-- THE PROBLEM --
Your task is to copy the data exactly while leaving out every picture.

-- RECORDS FOR THE TASK --
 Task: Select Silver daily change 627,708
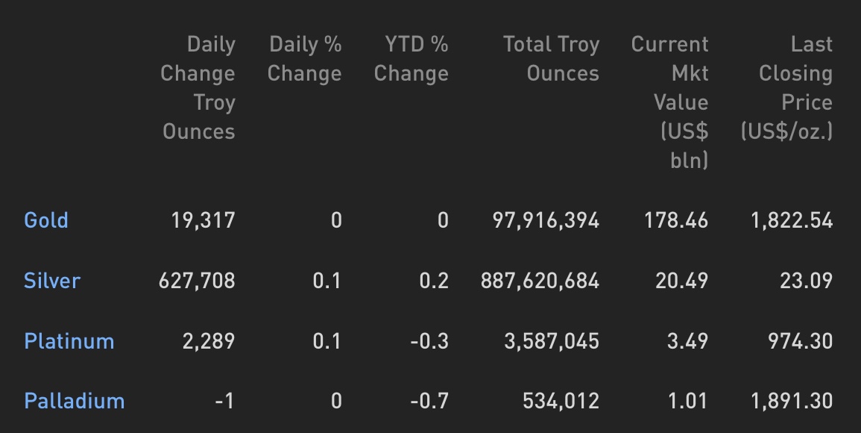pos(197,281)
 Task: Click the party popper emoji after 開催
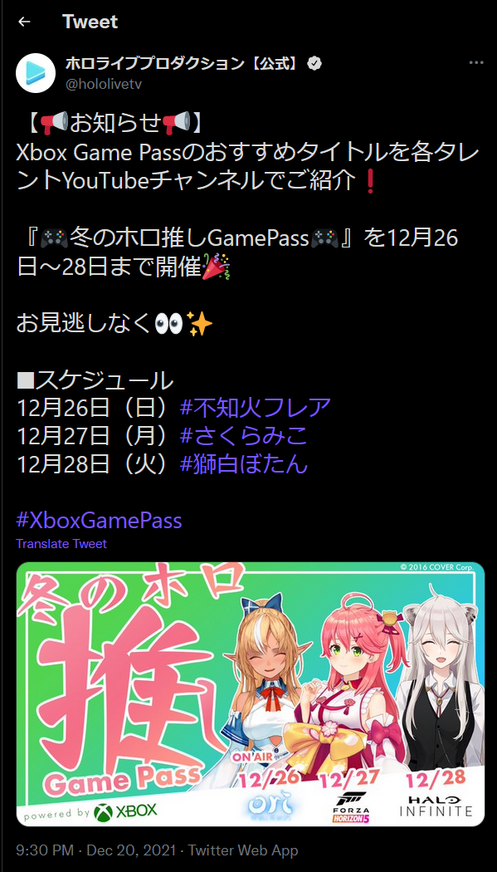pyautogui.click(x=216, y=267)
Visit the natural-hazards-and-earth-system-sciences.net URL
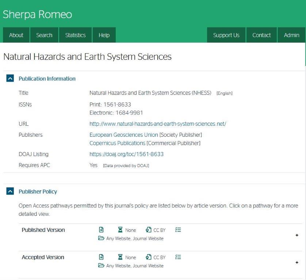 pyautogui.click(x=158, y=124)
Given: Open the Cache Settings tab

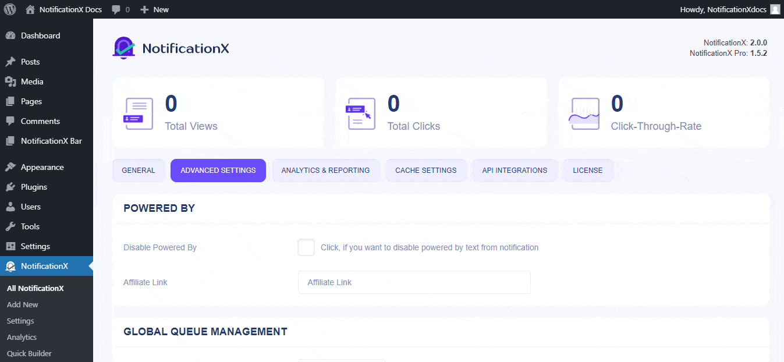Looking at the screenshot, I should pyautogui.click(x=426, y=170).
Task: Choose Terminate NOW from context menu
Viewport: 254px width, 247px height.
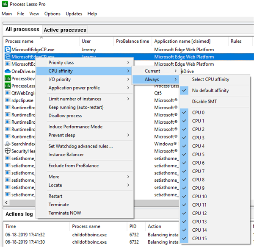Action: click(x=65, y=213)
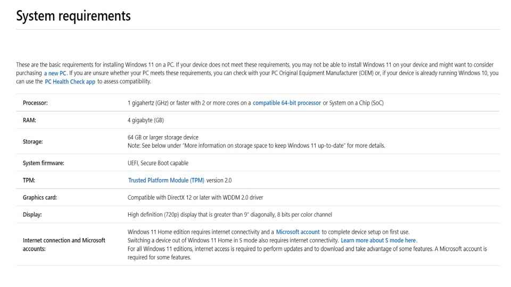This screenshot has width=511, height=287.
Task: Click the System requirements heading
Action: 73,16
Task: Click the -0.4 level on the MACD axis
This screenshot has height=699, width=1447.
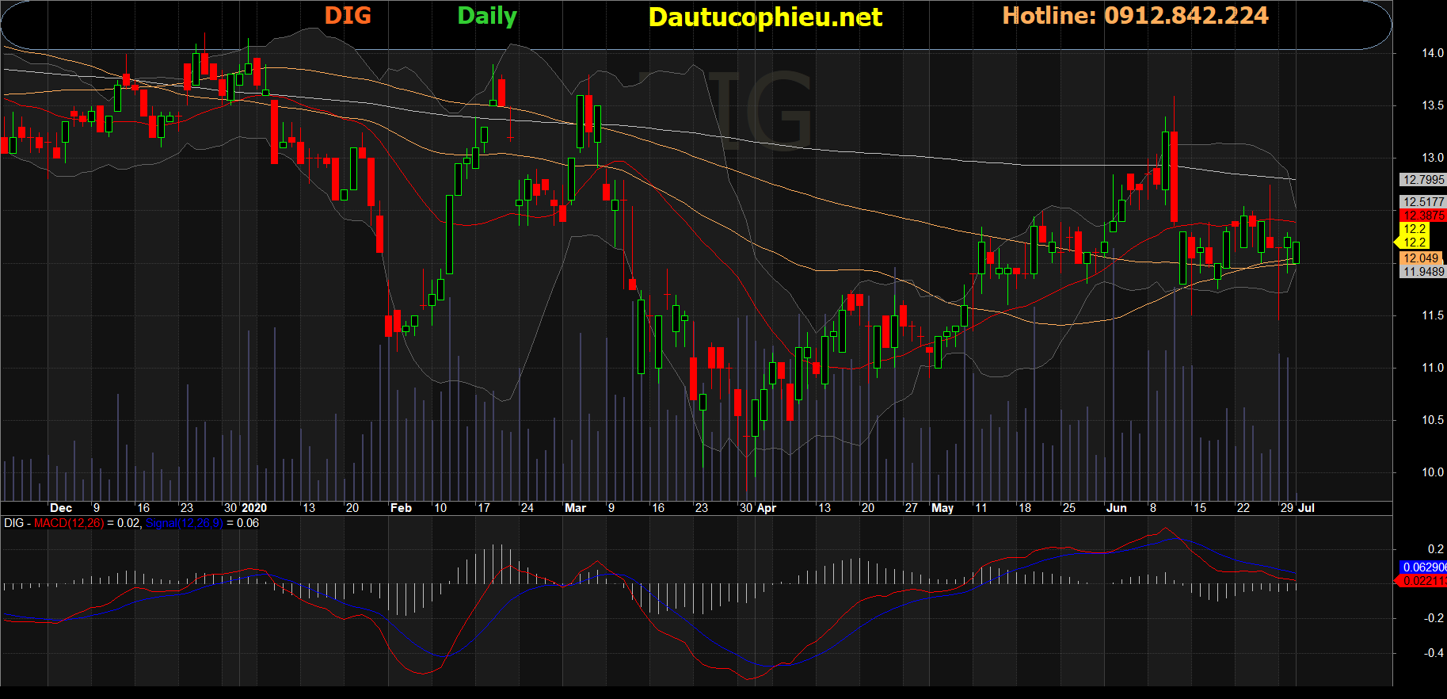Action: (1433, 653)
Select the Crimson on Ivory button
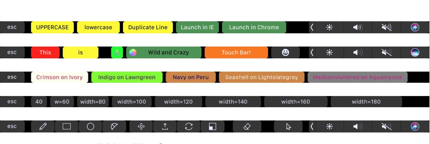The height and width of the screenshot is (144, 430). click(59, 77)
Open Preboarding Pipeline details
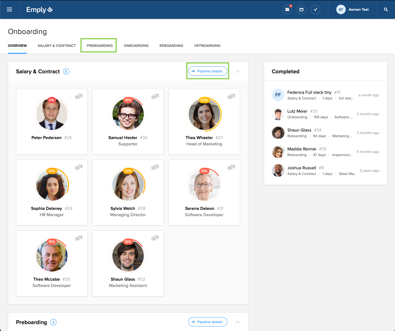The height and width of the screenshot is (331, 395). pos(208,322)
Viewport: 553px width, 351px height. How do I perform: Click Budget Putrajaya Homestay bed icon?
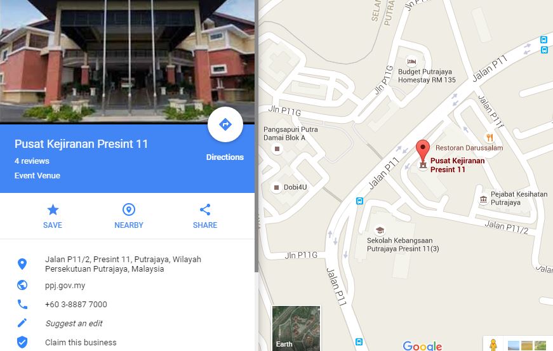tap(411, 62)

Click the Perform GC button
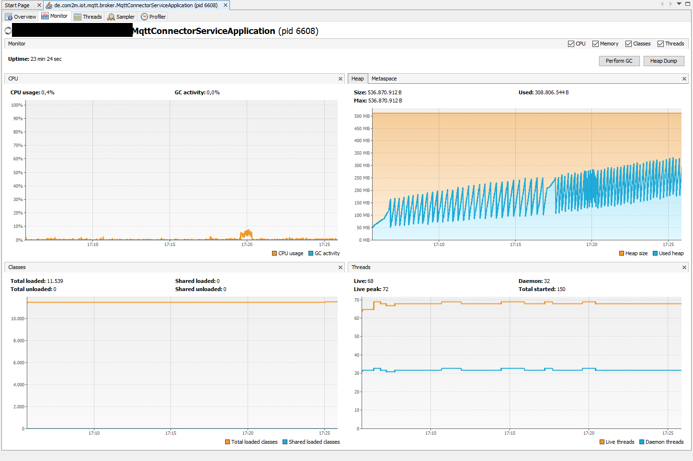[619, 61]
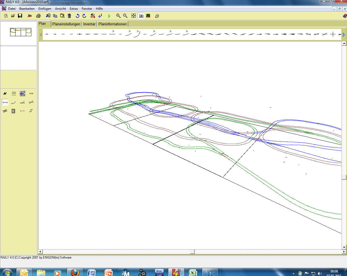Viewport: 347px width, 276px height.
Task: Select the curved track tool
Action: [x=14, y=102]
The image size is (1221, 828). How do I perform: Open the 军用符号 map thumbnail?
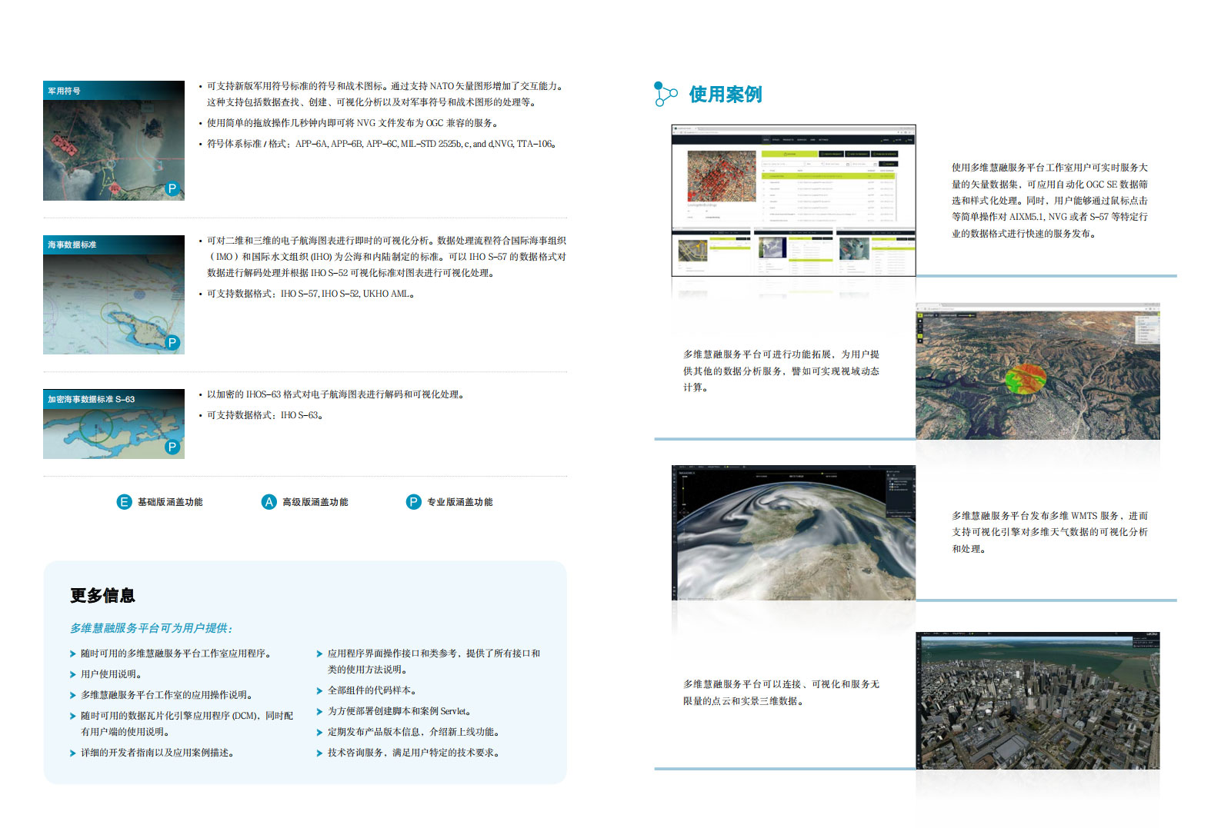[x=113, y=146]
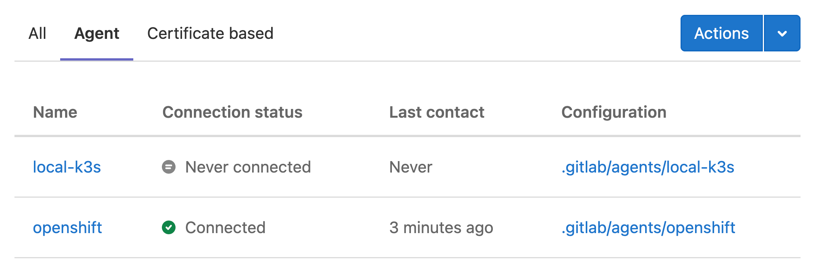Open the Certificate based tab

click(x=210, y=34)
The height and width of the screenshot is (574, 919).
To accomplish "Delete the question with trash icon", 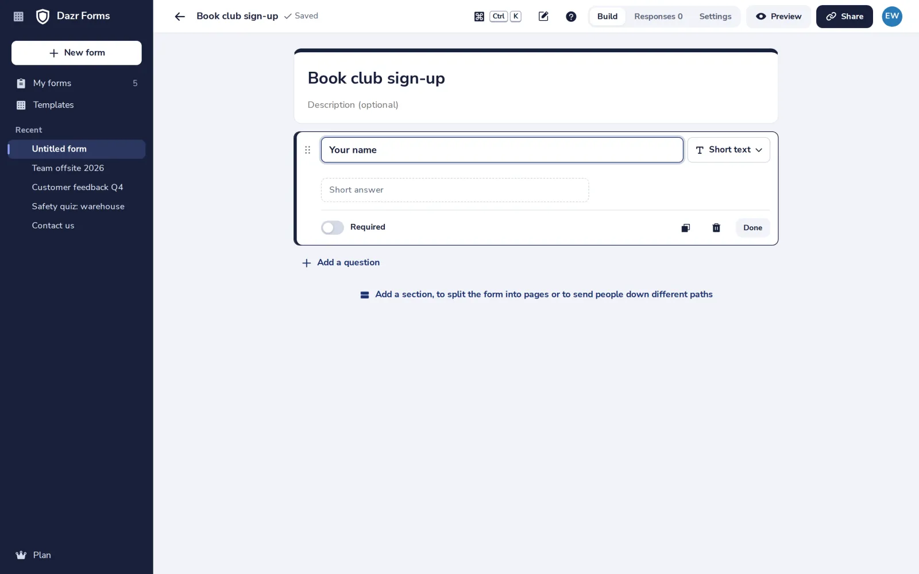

-- SOLUTION TO THIS TASK --
 Task: Select Silver daily change 627,708
pos(197,281)
 Task: Click the party popper emoji after 開催
pyautogui.click(x=216, y=267)
Visit the natural-hazards-and-earth-system-sciences.net URL
 pyautogui.click(x=158, y=124)
Given: Open the Cache Settings tab

Looking at the screenshot, I should pyautogui.click(x=426, y=170).
Task: Choose Terminate NOW from context menu
Viewport: 254px width, 247px height.
Action: click(x=65, y=213)
This screenshot has width=511, height=287.
Task: Click the System requirements heading
Action: 73,16
Task: Click the -0.4 level on the MACD axis
This screenshot has height=699, width=1447.
Action: (1433, 653)
Select the Crimson on Ivory button
The height and width of the screenshot is (144, 430). click(59, 77)
Open Preboarding Pipeline details
The height and width of the screenshot is (331, 395). pos(208,322)
Viewport: 553px width, 351px height. How do I perform: Click Budget Putrajaya Homestay bed icon?
tap(411, 62)

Click the Perform GC button
[619, 61]
Viewport: 347px width, 276px height.
Task: Select the curved track tool
Action: [x=14, y=102]
The image size is (1221, 828). How do I perform: Open the 军用符号 map thumbnail?
[x=113, y=146]
Open the Certificate based tab

click(x=210, y=34)
The height and width of the screenshot is (574, 919).
To accomplish "Delete the question with trash icon", 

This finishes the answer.